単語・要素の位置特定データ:
◇ ◇ ◇ ◇ ◇

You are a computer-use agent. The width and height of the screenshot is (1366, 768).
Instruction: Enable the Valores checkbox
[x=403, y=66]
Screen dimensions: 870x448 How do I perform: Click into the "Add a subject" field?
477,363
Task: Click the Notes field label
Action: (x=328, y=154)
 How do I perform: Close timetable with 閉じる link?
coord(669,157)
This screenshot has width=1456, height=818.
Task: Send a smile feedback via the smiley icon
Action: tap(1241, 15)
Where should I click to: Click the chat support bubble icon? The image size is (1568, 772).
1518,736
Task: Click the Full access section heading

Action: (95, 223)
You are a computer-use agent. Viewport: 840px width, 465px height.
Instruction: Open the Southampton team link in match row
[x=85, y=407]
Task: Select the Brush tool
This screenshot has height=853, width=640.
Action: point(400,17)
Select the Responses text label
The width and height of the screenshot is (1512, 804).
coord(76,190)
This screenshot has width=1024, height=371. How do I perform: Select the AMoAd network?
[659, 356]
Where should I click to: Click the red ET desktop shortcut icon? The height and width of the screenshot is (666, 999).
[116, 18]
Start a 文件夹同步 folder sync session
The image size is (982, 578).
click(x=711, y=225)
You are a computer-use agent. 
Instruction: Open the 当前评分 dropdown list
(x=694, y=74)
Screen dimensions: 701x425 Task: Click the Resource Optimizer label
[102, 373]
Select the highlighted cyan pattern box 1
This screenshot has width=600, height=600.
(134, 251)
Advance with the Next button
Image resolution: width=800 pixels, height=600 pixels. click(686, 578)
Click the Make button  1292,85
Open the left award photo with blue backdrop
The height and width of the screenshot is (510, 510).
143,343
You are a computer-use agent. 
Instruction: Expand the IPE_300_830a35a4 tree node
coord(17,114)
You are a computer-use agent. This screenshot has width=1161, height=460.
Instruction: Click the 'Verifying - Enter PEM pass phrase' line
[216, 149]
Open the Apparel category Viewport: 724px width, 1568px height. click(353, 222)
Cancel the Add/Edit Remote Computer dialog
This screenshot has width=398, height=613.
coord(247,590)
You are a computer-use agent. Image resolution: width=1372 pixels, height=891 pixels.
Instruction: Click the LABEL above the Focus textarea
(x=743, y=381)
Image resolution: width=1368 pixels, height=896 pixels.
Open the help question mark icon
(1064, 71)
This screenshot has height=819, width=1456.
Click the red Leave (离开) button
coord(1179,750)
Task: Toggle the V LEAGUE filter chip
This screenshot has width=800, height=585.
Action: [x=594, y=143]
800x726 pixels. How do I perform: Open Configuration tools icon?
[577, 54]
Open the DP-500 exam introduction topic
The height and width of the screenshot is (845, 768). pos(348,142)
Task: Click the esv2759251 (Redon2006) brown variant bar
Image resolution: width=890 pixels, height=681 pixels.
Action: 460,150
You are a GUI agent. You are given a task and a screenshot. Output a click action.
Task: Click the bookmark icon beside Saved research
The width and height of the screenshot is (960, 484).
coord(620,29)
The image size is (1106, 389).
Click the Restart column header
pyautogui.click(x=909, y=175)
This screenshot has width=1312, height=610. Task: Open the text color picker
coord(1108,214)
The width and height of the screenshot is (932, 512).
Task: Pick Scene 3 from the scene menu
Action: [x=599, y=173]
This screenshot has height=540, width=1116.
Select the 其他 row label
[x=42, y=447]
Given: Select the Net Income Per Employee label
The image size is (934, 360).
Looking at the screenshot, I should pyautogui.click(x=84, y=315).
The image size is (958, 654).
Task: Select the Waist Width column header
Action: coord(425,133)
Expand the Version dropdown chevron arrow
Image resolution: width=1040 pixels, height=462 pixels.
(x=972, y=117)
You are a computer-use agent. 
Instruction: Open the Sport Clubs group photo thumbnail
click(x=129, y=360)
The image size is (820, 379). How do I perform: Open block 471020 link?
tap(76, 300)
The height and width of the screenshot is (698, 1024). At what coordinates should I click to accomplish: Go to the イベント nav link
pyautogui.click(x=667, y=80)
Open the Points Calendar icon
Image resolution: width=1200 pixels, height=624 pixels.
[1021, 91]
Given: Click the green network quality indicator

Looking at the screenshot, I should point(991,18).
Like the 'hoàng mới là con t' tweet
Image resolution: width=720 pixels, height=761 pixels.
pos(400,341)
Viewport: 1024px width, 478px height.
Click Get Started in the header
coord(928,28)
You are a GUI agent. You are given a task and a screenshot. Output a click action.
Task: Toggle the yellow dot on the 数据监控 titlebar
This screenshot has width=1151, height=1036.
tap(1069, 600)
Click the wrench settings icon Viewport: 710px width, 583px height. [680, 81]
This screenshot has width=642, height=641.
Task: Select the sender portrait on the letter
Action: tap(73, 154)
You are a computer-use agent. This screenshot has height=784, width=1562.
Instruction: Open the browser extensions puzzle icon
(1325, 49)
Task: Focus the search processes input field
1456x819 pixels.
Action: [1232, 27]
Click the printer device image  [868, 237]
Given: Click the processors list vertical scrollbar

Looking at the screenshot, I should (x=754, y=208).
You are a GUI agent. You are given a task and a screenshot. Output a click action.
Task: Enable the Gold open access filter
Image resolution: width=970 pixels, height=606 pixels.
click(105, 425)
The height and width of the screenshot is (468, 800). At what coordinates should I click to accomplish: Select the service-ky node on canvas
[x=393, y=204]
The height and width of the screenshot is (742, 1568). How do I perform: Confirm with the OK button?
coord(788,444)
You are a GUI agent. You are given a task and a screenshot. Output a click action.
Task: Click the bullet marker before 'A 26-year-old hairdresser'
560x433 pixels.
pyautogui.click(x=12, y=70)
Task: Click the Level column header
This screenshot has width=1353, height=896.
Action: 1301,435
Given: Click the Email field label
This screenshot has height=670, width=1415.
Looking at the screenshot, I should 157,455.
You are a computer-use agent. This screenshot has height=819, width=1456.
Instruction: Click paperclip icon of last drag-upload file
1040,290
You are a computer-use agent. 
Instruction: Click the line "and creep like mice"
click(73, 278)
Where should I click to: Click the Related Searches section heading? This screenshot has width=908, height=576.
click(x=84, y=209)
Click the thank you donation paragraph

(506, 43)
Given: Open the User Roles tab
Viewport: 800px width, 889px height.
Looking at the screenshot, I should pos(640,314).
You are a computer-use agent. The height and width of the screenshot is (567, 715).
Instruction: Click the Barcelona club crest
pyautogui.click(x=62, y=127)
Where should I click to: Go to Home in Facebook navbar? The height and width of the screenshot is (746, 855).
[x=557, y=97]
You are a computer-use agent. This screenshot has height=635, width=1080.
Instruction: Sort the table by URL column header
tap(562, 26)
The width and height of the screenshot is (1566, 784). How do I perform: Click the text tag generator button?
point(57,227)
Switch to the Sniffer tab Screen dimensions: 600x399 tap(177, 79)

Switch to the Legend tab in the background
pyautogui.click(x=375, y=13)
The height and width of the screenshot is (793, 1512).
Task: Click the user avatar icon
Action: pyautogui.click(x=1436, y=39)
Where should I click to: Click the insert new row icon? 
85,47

◇ ◇ ◇ ◇ ◇

課題:
項目の冒頭から始まり「Action: (95, 223)」を含む行で終わる部分（両端の行を含む）を、「checkbox」を「toggle」に置き換えて更新しなさい。それ以外はすべてそのまま残すこと。

解答:
You are a computer-use agent. The width and height of the screenshot is (1366, 768).
Instruction: Enable the Valores toggle
[x=403, y=66]
Screen dimensions: 870x448 How do I perform: Click into the "Add a subject" field?
477,363
Task: Click the Notes field label
Action: (x=328, y=154)
 How do I perform: Close timetable with 閉じる link?
coord(669,157)
This screenshot has width=1456, height=818.
Task: Send a smile feedback via the smiley icon
Action: tap(1241, 15)
Where should I click to: Click the chat support bubble icon? The image size is (1568, 772).
1518,736
Task: Click the Full access section heading

Action: (95, 223)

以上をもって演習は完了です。